Wanneer zij erin geworpen worden, horen zij het gekreun ervan terwijl zij overkookt [al-Mulk, 7]

 

In het Vuur zullen zij verschrikkelijke dingen moeten eten en drinken, waaronder zakkoem.

De zakkoemboom

Is voedsel voor de zondaar

Als gesmolten metaal kookt het in de buiken

Zoals gloeiend water kookt [al-Dukhaan, 43-46]

 

De Profeet –sas- heeft gezegd: ‘Als een druppel zakkoem op de grond zou druppelen, zou het bitter worden voor de aardbewoners te leven. Dus hoe is het voor degene voor wie het voedsel is en die daarbuiten niets te eten heeft!’

 

Men zal niet uit het Vuur kunnen ontsnappen.
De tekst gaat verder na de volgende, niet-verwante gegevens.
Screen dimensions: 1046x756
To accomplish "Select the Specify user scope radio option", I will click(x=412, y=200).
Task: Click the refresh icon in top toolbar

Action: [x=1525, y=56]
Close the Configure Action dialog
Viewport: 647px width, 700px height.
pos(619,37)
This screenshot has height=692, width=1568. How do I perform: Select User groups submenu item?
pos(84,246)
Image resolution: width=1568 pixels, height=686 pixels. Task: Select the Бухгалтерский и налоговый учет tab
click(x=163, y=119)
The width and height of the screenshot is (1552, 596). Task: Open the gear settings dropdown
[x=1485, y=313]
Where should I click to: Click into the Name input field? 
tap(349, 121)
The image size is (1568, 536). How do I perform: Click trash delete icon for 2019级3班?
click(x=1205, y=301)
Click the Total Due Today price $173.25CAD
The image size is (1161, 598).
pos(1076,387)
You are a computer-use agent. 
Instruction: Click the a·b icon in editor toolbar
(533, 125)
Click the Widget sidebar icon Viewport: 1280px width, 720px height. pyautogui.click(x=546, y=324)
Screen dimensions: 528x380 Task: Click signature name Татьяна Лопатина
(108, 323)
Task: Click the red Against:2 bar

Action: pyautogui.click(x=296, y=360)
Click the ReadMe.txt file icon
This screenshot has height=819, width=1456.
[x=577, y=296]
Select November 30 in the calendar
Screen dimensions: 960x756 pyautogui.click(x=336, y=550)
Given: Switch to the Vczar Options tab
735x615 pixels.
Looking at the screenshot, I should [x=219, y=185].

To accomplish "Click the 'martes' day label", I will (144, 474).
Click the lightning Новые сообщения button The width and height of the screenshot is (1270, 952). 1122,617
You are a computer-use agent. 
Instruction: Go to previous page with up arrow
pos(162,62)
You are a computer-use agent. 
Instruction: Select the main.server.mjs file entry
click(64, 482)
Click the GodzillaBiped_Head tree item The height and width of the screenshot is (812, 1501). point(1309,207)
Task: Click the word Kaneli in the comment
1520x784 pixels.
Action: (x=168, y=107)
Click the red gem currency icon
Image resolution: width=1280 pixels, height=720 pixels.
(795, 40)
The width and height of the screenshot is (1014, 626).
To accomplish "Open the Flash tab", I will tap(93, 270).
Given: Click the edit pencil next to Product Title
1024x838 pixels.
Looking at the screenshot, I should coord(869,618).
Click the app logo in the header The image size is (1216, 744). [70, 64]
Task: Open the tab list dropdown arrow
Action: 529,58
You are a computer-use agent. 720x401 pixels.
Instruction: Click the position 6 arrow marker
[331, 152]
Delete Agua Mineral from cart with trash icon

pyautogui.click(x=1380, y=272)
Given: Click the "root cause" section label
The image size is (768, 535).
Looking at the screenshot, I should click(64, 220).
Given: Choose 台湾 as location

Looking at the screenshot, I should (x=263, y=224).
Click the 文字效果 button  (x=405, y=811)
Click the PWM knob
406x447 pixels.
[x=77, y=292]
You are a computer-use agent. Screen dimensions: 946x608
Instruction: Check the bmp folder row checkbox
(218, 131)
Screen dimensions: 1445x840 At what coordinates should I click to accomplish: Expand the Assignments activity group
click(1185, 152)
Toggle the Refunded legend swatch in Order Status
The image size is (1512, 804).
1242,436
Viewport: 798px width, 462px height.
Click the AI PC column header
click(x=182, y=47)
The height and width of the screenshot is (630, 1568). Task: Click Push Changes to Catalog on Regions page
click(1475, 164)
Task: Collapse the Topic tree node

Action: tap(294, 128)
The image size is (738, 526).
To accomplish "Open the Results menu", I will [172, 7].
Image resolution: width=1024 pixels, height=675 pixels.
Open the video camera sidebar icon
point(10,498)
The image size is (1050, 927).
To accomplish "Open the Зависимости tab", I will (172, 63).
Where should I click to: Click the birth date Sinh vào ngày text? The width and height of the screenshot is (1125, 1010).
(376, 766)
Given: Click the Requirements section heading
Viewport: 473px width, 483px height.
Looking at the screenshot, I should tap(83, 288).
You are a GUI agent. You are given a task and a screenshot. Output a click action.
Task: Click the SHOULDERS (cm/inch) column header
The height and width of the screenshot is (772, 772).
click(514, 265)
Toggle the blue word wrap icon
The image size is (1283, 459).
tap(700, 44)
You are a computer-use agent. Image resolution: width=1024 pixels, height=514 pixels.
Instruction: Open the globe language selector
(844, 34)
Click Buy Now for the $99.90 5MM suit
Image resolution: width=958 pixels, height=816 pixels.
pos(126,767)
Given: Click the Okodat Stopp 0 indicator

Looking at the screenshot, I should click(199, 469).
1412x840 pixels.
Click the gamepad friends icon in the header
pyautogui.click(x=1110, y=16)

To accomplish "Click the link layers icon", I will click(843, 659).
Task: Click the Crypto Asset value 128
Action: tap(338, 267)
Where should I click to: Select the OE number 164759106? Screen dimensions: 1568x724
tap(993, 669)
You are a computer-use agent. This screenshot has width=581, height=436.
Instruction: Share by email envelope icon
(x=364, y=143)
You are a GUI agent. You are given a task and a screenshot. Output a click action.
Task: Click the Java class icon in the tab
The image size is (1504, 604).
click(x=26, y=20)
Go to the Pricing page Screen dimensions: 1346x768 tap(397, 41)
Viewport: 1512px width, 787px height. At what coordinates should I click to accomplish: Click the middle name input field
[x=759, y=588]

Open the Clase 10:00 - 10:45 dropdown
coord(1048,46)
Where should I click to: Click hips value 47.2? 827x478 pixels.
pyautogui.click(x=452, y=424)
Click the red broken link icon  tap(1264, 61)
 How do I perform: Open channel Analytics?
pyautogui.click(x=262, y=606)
Voor hen zijn er knuppels van ijzer

Telkens als zij van smart eruit wensen te gaan, worden zij erin teruggebracht en wordt tot hen gezegd: ‘Proeft de straf van de verbranding.’ [al-Hajj, 21-22]

 

En de deuren zullen achter hen gesloten worden.

Die heeft zeven poorten: elke poort ervan heeft een toegewezen deel [al-Hijr, 44]

 

Verdriet en huilen zullen hen overvallen vanwege de strengheid van de bestraffing.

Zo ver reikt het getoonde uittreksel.